By no means, NO. Because you spend most of your waking hours at work, it matters very much. I know from personal experience that having a job you hate can suck the life out of you. Money without some fulfillment will leave you depleted and far from flourishing.

So, then, how do we balance the need for money and the need to having enjoyable work?

The answer, I believe, is to BE who we love.

But by being who we love, we chose to work in a way that makes us proud of ourselves. That means working diligently (but not obsessively). It means doing whatever work put in front of you with a sense of gratitude but also with the deep-seated knowledge that your importance is not defined by the importance of your work.

It also means, if you can, pursuing the skills that make you feel like you're flourishing. Don't worry if you want to be the next great American writer but are currently writing VHS manuals (I knew a writer who had. Really. Can you imagine anything worse?). Spend your time honing your skills, shaping your craft, so that when the opportunity comes to write something meaningful, you have the chops to rise to the occasion.

Or to take an example from the non-writing world, don't worry if your job is helping a company sell toilet paper. The world needs salesmen to sell great ideas, and eventually, if that's your goal and intention, you'll get an opportunity to put those toilet paper-selling skills to good use. The one thing I've learned is that excellence is a habit, not a performance. You don't knock it out of the park unless you show up for batting practice every day.
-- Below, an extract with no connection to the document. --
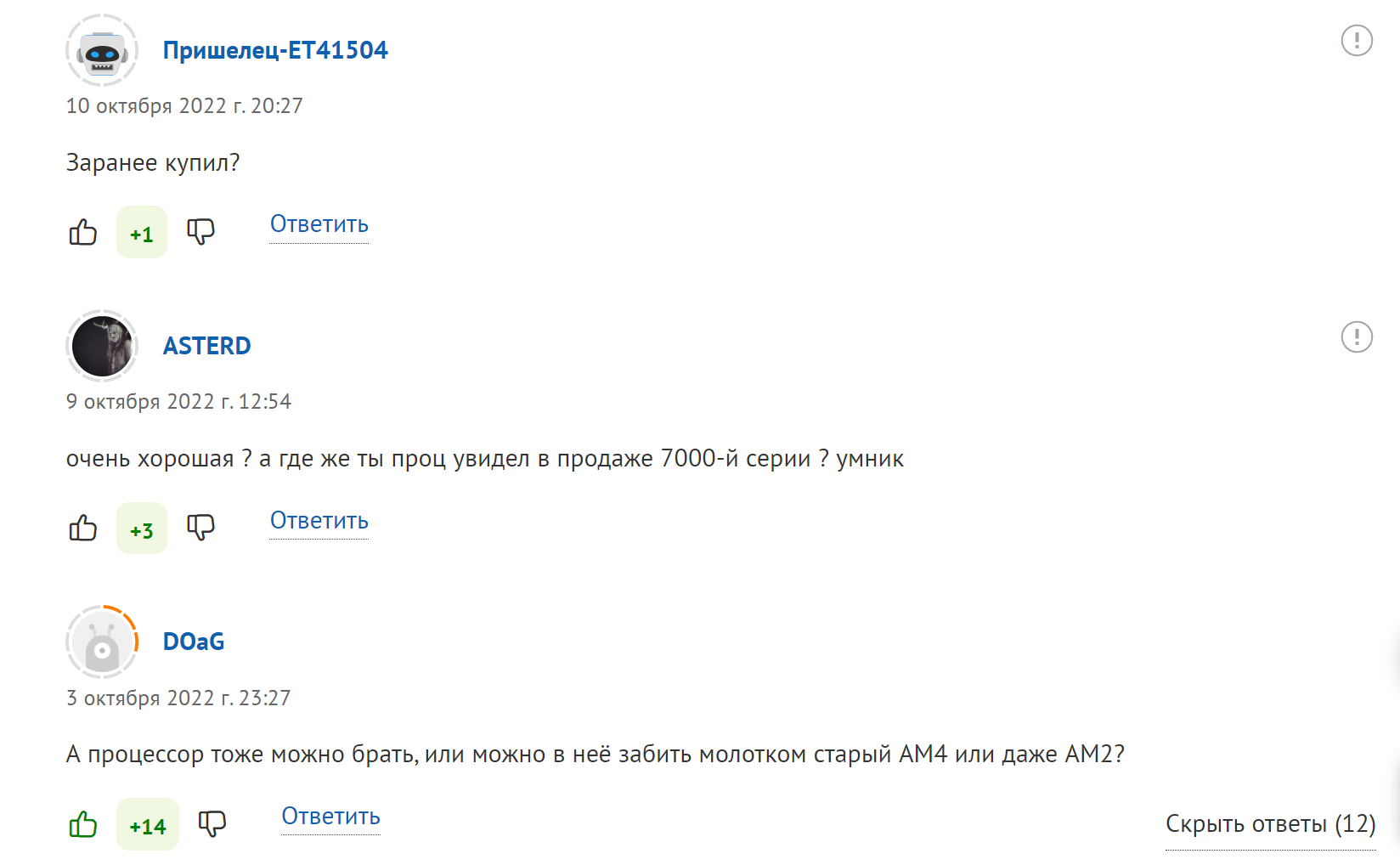Reply to the "Заранее купил?" comment

coord(319,224)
However, on the flip side, do worry if your company does something that goes against your own internal moral compass. This is where passion matters. Perhaps you're passionate about the environment, so selling diapers would be reprehensible. Or you're non-violent, so selling any type of weapon, even guns to cops, would be wrong for you.
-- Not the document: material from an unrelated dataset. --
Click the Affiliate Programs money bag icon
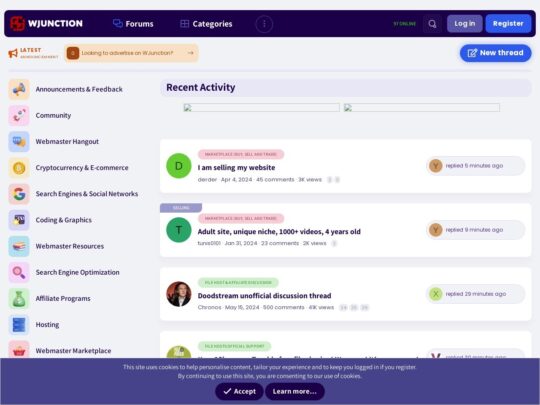pyautogui.click(x=19, y=299)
Don't follow your passion blindly, but rather, let it inform how you acquire the skills you need to do something great in the world.

Also, be passionate about the skills you develop. If you hate selling, you'll hate your job even if you're selling love to lepers. If you hate writing, you'll hate your job, even if you're writing about do-gooders all day long.

Be Who You Love. Work diligently for pay, knowing the most menial jobs deserve respect. When possible, choose work that teaches you skills you want to know with a company that doesn't violate your moral code. Then look to see if you're happy. My bet is you will be.